- _Task objective_
Find each of the lines below that contains the word "width" and copy those lines. Case matters.

- _Information given_
____________________
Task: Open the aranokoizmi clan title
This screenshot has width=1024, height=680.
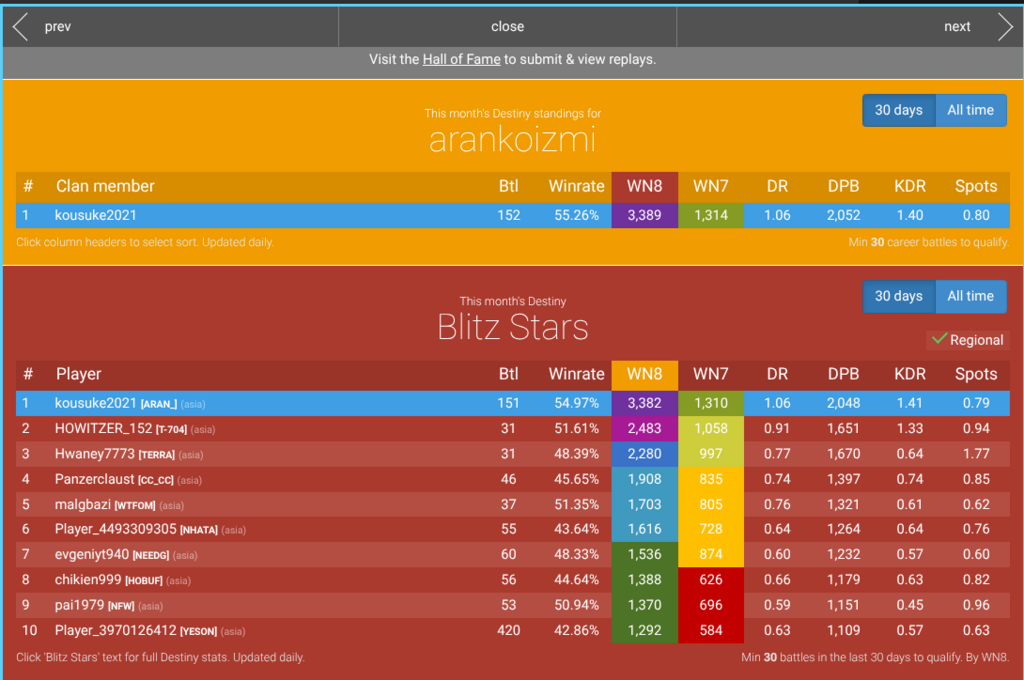Action: (512, 140)
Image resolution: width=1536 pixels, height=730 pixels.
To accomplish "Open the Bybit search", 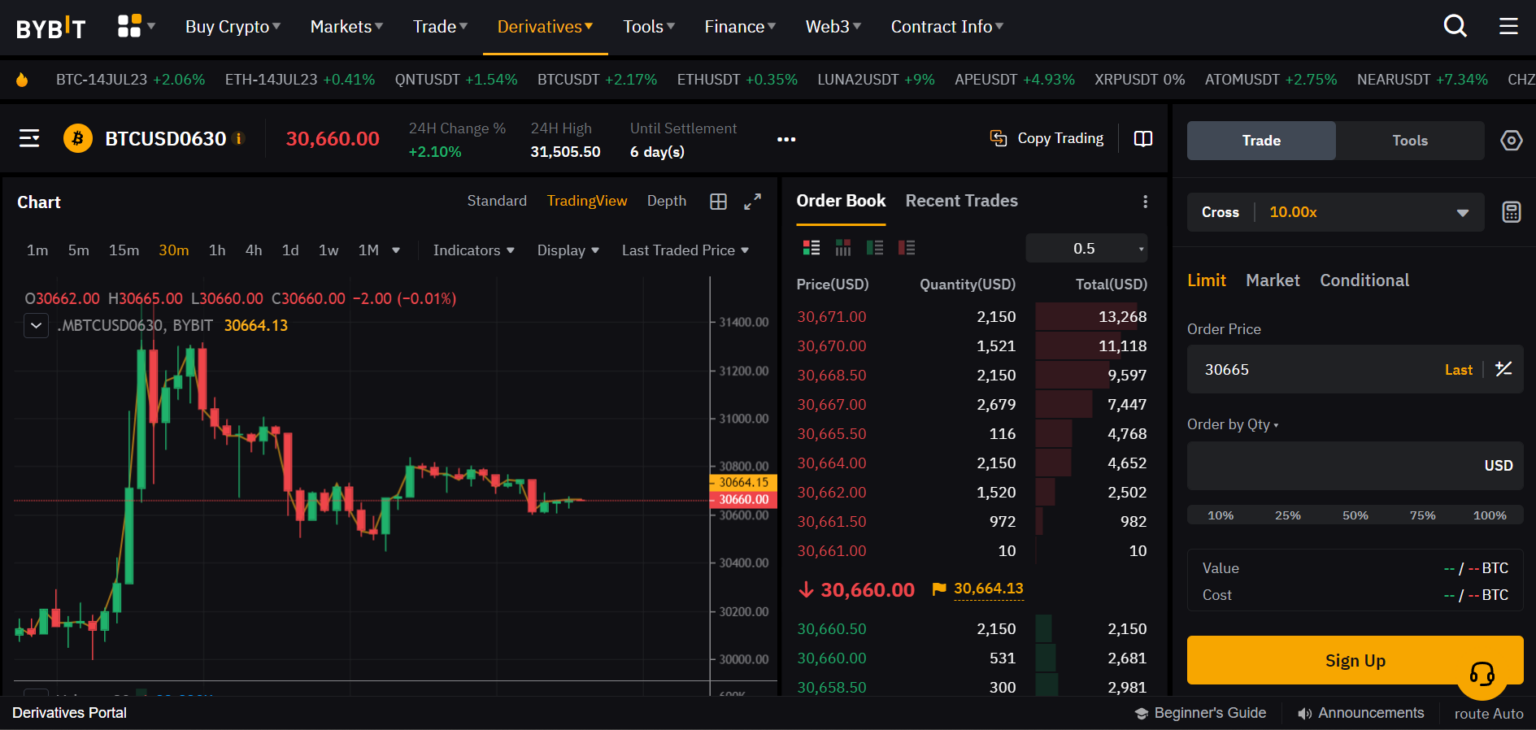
____________________
- _Finished answer_
This screenshot has width=1024, height=680.
Image resolution: width=1536 pixels, height=730 pixels.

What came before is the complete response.